Work required -
Print out every line of the listing below without alteration.

Stored data -

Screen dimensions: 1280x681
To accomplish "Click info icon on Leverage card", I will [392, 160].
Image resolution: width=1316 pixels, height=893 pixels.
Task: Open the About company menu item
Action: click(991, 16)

Answer for this exercise -
Screen dimensions: 1280x681
To accomplish "Click info icon on Leverage card", I will [392, 160].
Image resolution: width=1316 pixels, height=893 pixels.
Task: Open the About company menu item
Action: click(991, 16)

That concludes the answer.